#### [TRY IT]
Return the records below character for character.

[Opening STUDY MATERIAL section]

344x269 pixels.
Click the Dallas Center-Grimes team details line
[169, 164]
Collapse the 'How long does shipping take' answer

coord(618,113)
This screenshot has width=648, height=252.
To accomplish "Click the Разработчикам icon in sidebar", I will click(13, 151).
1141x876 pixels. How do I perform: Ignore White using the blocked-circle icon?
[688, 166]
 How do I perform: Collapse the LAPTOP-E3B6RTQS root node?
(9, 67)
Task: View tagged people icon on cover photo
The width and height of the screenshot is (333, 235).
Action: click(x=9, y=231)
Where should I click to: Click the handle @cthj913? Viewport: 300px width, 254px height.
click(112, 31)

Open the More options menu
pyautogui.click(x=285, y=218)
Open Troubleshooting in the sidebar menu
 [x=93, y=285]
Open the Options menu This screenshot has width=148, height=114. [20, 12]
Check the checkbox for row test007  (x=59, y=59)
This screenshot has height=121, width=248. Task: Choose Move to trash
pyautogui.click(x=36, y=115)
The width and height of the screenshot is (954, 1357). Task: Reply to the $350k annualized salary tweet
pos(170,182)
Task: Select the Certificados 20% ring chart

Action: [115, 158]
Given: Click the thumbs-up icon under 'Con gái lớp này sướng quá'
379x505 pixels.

[Closing STUDY MATERIAL section]

#### [WRITTEN ANSWER]
344x269 pixels.
Click the Dallas Center-Grimes team details line
[169, 164]
Collapse the 'How long does shipping take' answer

coord(618,113)
This screenshot has width=648, height=252.
To accomplish "Click the Разработчикам icon in sidebar", I will click(13, 151).
1141x876 pixels. How do I perform: Ignore White using the blocked-circle icon?
[688, 166]
 How do I perform: Collapse the LAPTOP-E3B6RTQS root node?
(9, 67)
Task: View tagged people icon on cover photo
The width and height of the screenshot is (333, 235).
Action: click(x=9, y=231)
Where should I click to: Click the handle @cthj913? Viewport: 300px width, 254px height.
click(112, 31)

Open the More options menu
pyautogui.click(x=285, y=218)
Open Troubleshooting in the sidebar menu
 [x=93, y=285]
Open the Options menu This screenshot has width=148, height=114. [20, 12]
Check the checkbox for row test007  (x=59, y=59)
This screenshot has height=121, width=248. Task: Choose Move to trash
pyautogui.click(x=36, y=115)
The width and height of the screenshot is (954, 1357). Task: Reply to the $350k annualized salary tweet
pos(170,182)
Task: Select the Certificados 20% ring chart

Action: [115, 158]
Given: Click the thumbs-up icon under 'Con gái lớp này sướng quá'
379x505 pixels.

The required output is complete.